The Truth About Trans Fat

It is widespread knowledge that trans fatty acids are harmful to one’s health, thus the United States government vowed in June to gradually eliminate them from the American diet by 2018. Trans fats are unsaturated fatty acids, or fats with chemical makeups with one or more double bonds which are stronger and more difficult for the body to break down. Trans fats are known to increase shelf life of food and improve the flavor stability, making them appealing for use in processed foods. They came into existence in the 1950s as a replacement for saturated fats which were receiving an unhealthy reputation. Trans fat were mistakenly labeled as the healthy counterpart to saturated fats and used as replacements in many foods. Diets with trans fats have been proven to increase LDL cholesterol, the bad cholesterol, as well as decrease HDL cholesterol, the healthy cholesterol thus increasing one’s risk for diabetes, coronary heart disease, and cardiac-related sudden death. The health risks to elevated amounts of trans fats are known and significant. Trans fatty acids are a byproduct of partially hydrogenated oils (PHOs) and are created in a process called hydrogenation. During hydrogenation hydrogen gas is boiled through oil, allowing the released hydrogen ions to saturate the oil, resulting in double bonds. Trans fats are most commonly found in processed foods such as frozen pizzas, margarine, coffee creamers, snack foods and baked goods. Though animals, such as sheep, goats, cattle, buffalo, and deer also produce natural trans fatty acids. These healthier trans fats, referred to as ruminant-derived trans fats, have been scientifically proven to not be as harmful as their processed counterparts. As always, the key is moderation with ruminant-derived trans fats. 

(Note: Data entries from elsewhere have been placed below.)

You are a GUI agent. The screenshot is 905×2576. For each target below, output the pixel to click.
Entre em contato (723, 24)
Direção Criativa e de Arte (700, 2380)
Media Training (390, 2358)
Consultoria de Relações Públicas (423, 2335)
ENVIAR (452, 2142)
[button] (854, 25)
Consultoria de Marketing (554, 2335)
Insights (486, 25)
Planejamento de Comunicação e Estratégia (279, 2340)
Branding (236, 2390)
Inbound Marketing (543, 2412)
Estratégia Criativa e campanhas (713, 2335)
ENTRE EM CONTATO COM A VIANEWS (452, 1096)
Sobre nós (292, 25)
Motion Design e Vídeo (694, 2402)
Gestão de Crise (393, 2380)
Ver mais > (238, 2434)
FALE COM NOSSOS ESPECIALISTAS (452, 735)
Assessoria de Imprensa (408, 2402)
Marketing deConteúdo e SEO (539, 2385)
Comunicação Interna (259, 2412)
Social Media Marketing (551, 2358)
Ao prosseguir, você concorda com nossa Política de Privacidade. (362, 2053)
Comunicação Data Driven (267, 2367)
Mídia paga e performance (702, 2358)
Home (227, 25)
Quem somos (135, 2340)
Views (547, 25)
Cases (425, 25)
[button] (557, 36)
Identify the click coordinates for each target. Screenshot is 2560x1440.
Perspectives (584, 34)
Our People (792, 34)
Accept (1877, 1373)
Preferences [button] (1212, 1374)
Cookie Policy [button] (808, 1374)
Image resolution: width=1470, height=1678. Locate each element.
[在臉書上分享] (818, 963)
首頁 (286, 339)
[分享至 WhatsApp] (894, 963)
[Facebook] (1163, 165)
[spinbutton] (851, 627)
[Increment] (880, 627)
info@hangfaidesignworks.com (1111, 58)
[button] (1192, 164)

One cannot completely rely on nutrition labels to identify trans fats in their foods for the FDA allows nutrition labels to claim there is no trans fat in a product as long as the product has less than .5 grams of trans fat. When eating multiple products with hidden trans fat, the total can add up quickly and daily intake will quickly exceed the recommended 1% of daily calories coming from trans fats. So when possible avoid foods with shortening and partially hydrogenated oils listed in the nutritional facts. For oils, use unhydrogenated oils such as canola, safflower, sunflower or olive oil.